- _Aim of the exercise_: Copy exactly the lines of the data below that run from the line holding "You are a computer-use agent." through the line holding "Instruction: Expand more", both ends included.

- _Input material_:
[Start of Attachment]

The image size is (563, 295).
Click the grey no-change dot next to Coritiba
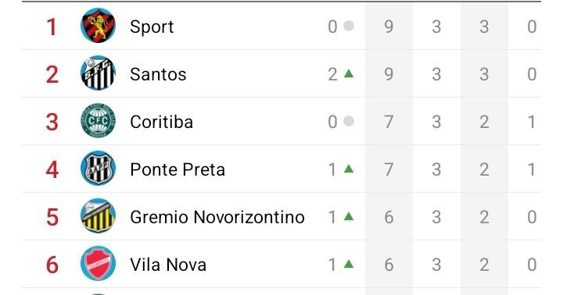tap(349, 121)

[End of Attachment]
[Start of Attachment]

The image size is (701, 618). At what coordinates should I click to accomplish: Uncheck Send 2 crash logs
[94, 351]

[End of Attachment]
[Start of Attachment]

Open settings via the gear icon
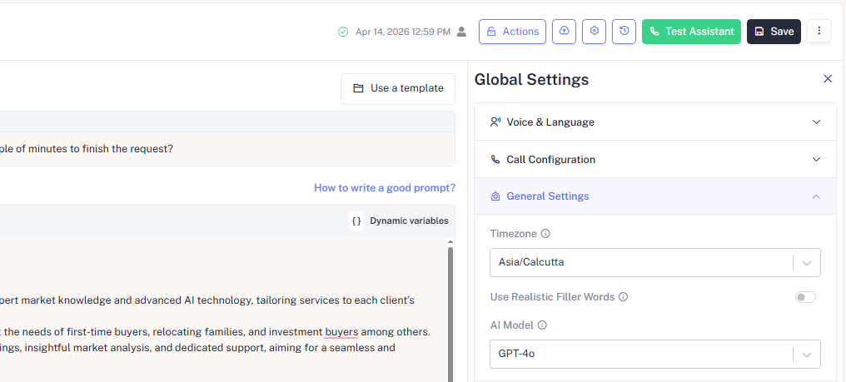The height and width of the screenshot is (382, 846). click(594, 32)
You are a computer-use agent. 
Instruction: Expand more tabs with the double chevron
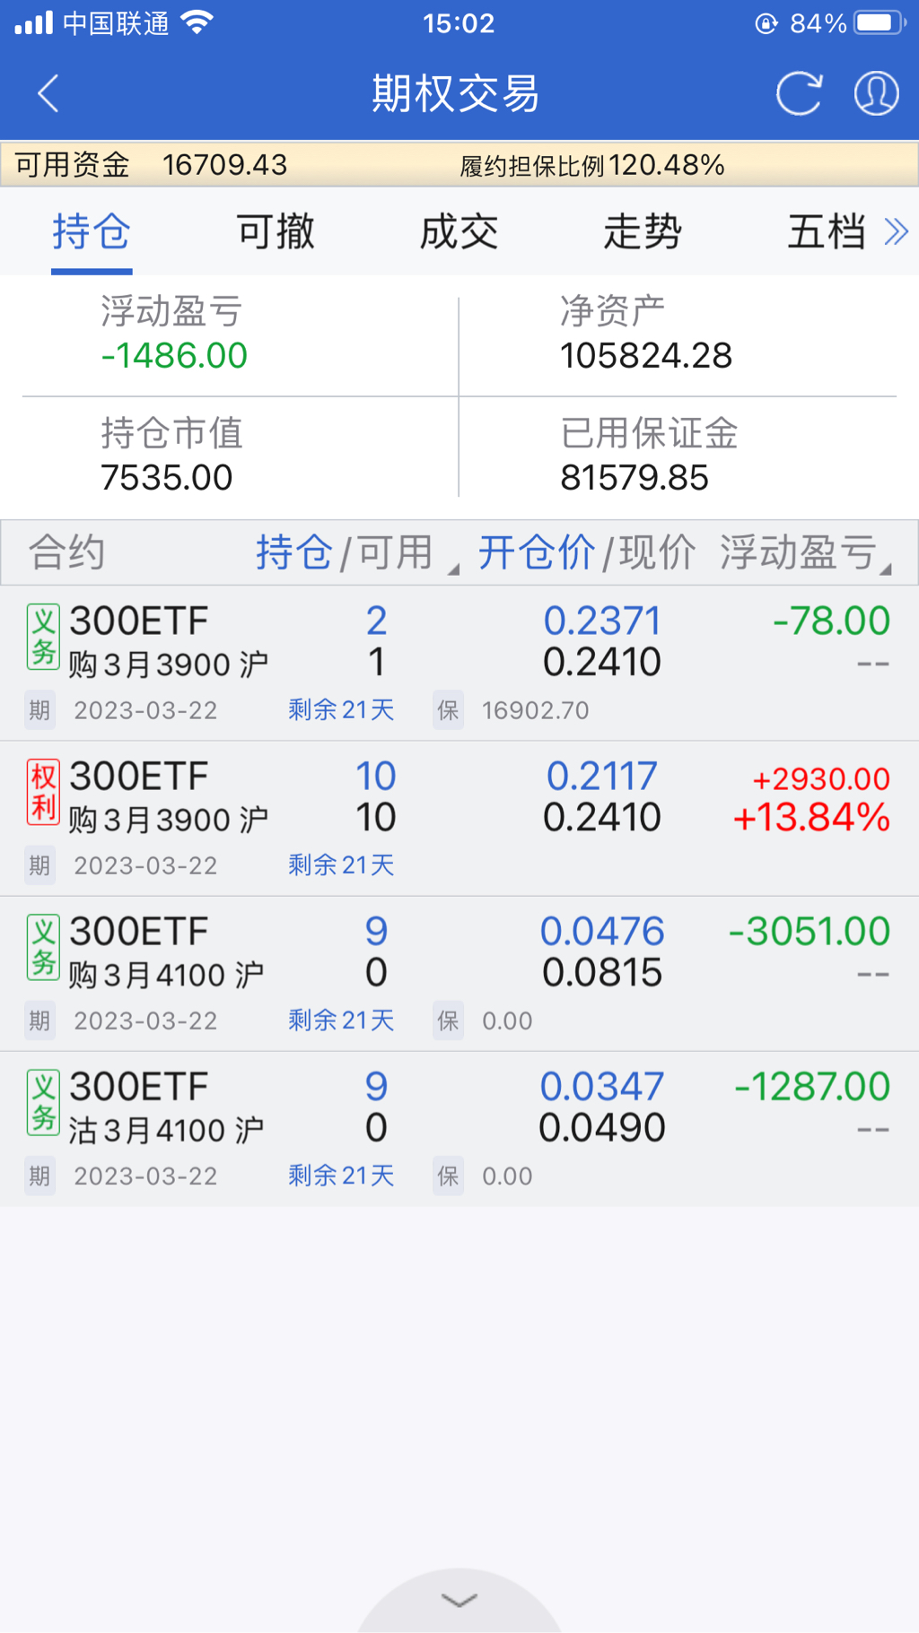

[End of Attachment]

- _Answer section_:
You are a computer-use agent. 
Instruction: Expand more tabs with the double chevron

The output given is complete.